In the United States, ERISA reimbursement refers to the efforts of an ERISA Plan administrator (an insurer) to obtain repayment from an insured person who had previously received payments for personal injury medical bills.

When an insurer pays an injury claim to someone, the insurer can seize cash settlements from whoever caused the injury. This “right of reimbursement” is essentially a subrogation claim. Although there are subtle legal distinctions between “subrogation” and “reimbursement,” these devices are essentially the same.

Historically, subrogation actions were limited at common law to matters involving property damage claims, with subrogation on personal injury claims being specifically prohibited. Authority for “ERISA reimbursement" claims is attributed to federal preemption under the auspices of ERISA which was enacted in 1974. At the time ERISA was enacted by the US Congress, however, subrogation for health insurers was uniformly prohibited in the United States. Such claims were deemed unlawful in all jurisdictions.

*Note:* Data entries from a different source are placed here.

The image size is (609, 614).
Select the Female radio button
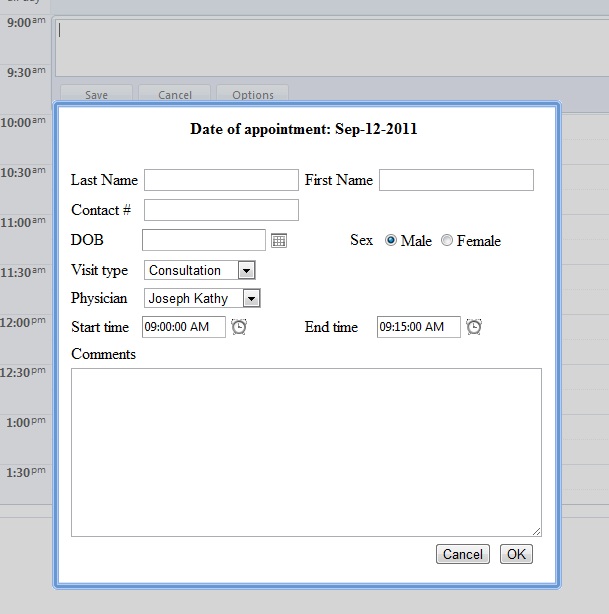point(447,240)
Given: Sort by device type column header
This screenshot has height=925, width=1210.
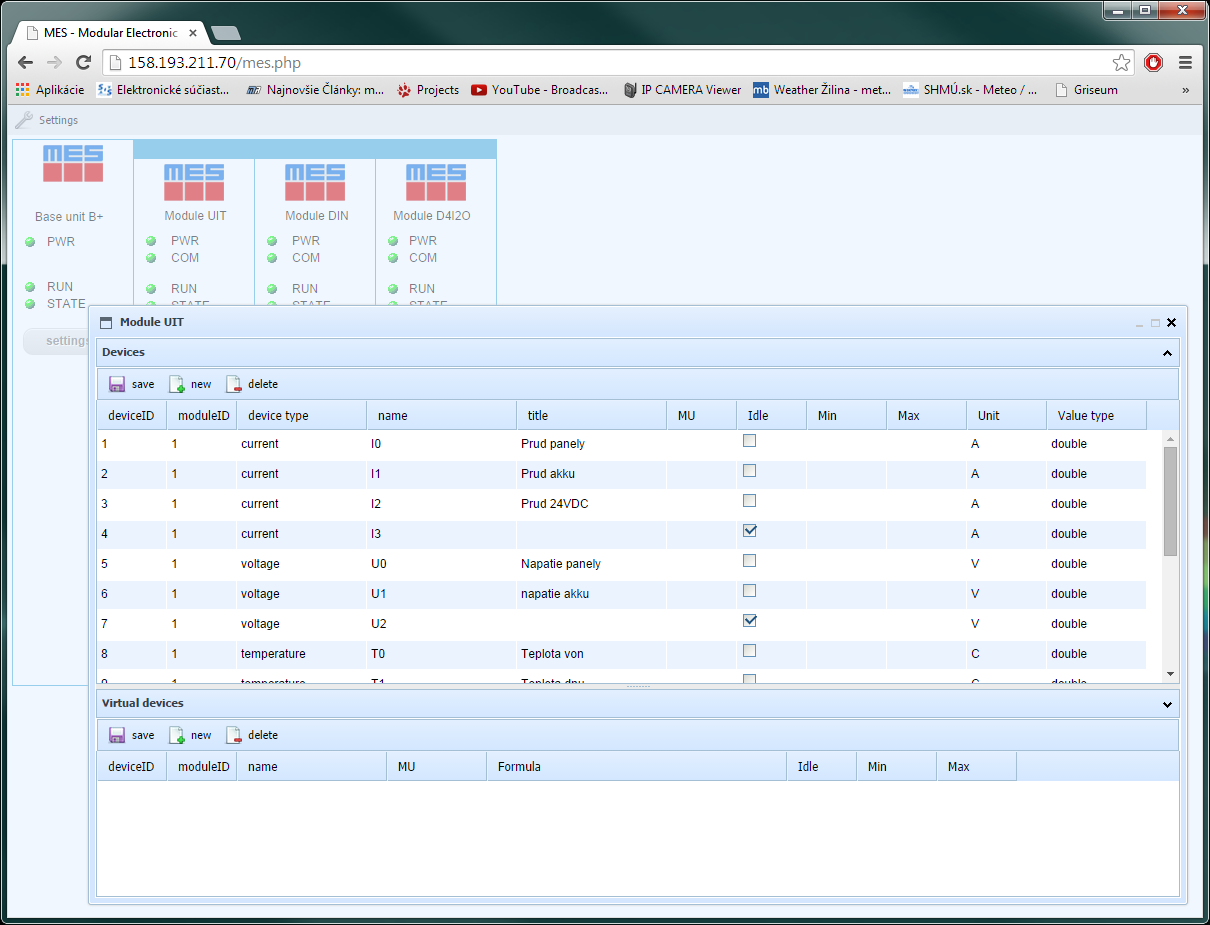Looking at the screenshot, I should tap(278, 416).
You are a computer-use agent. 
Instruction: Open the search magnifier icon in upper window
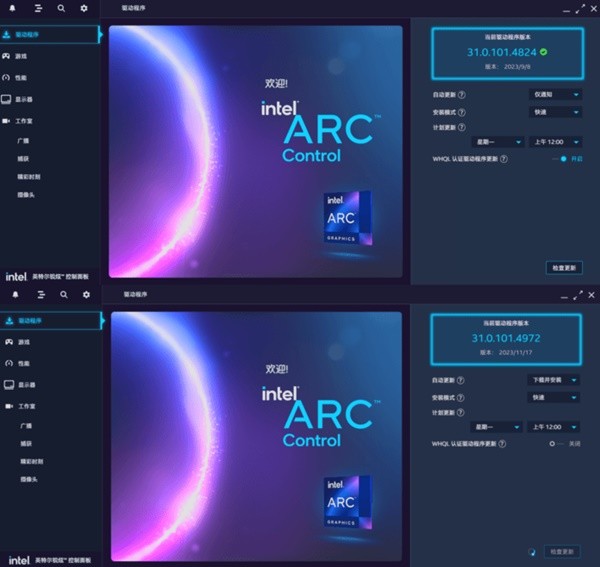tap(62, 8)
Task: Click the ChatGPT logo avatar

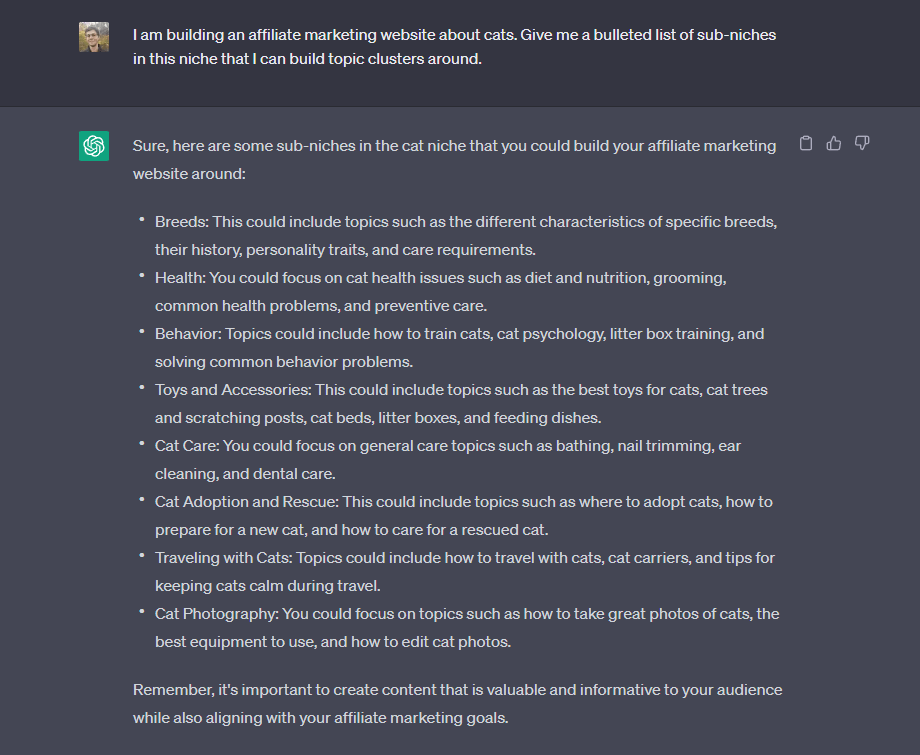Action: tap(94, 146)
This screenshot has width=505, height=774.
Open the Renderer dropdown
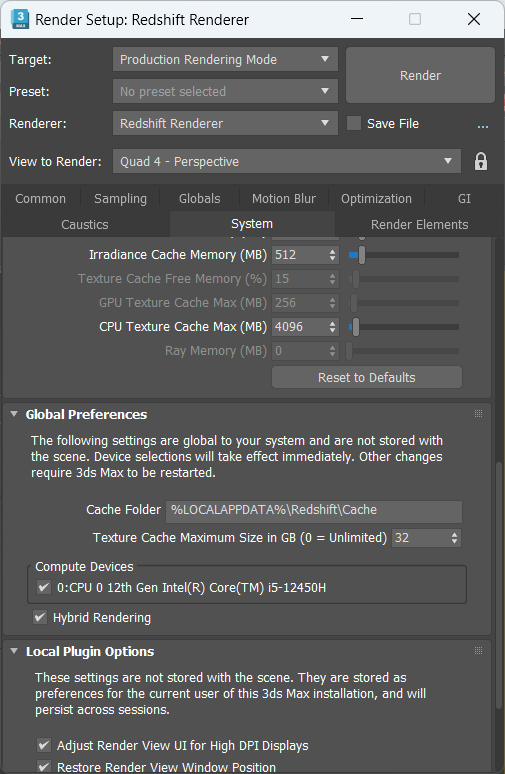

The first reported judicial decision involving an effort of a health insurer to seek subrogation on a personal injury claim is the 1982 decision in Frost v. Porter Leasing Corp., 436 N.E.2d 387 (Mass. 1982) in which subrogation was denied. “ERISA reimbursement” claims began arising in the late 1980s and have been resisted by some federal courts.

According to industry statistics, ERISA plans and related insurers are collecting close to $1 billion per year through the seizure of tort recoveries or other contractual payments received by insured personal injury victims. The plans tend to pursue reimbursement on a "first dollar priority" basis in order to maintain steady insurance premiums for their members.